*What you will do:*
When you spot the word "horizontal" in a line of the data below, copy that line.

Data records:
=====

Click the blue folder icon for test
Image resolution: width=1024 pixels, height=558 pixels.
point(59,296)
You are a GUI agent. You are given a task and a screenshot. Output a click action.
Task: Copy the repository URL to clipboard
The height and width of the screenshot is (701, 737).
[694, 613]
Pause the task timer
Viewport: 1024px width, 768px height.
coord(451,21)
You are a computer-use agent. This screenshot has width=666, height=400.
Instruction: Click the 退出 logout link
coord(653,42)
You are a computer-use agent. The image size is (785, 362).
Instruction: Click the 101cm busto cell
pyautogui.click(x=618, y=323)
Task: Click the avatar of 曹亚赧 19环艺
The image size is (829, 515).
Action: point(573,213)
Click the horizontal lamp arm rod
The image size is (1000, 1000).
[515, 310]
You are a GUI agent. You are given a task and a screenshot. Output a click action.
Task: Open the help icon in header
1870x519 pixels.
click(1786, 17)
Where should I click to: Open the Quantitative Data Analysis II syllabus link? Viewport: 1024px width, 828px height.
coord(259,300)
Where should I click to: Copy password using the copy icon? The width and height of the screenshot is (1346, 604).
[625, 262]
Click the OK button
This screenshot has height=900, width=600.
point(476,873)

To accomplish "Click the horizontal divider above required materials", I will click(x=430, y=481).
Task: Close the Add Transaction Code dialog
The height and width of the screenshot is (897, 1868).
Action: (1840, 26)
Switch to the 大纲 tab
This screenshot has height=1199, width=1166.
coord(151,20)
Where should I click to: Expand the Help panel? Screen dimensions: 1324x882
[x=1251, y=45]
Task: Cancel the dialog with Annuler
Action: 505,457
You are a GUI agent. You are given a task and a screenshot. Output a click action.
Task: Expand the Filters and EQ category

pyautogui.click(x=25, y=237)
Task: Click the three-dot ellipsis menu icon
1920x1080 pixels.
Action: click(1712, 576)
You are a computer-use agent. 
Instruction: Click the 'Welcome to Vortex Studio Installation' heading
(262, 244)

=====

*Task answer:*
Click the horizontal lamp arm rod
To accomplish "Click the horizontal divider above required materials", I will click(x=430, y=481).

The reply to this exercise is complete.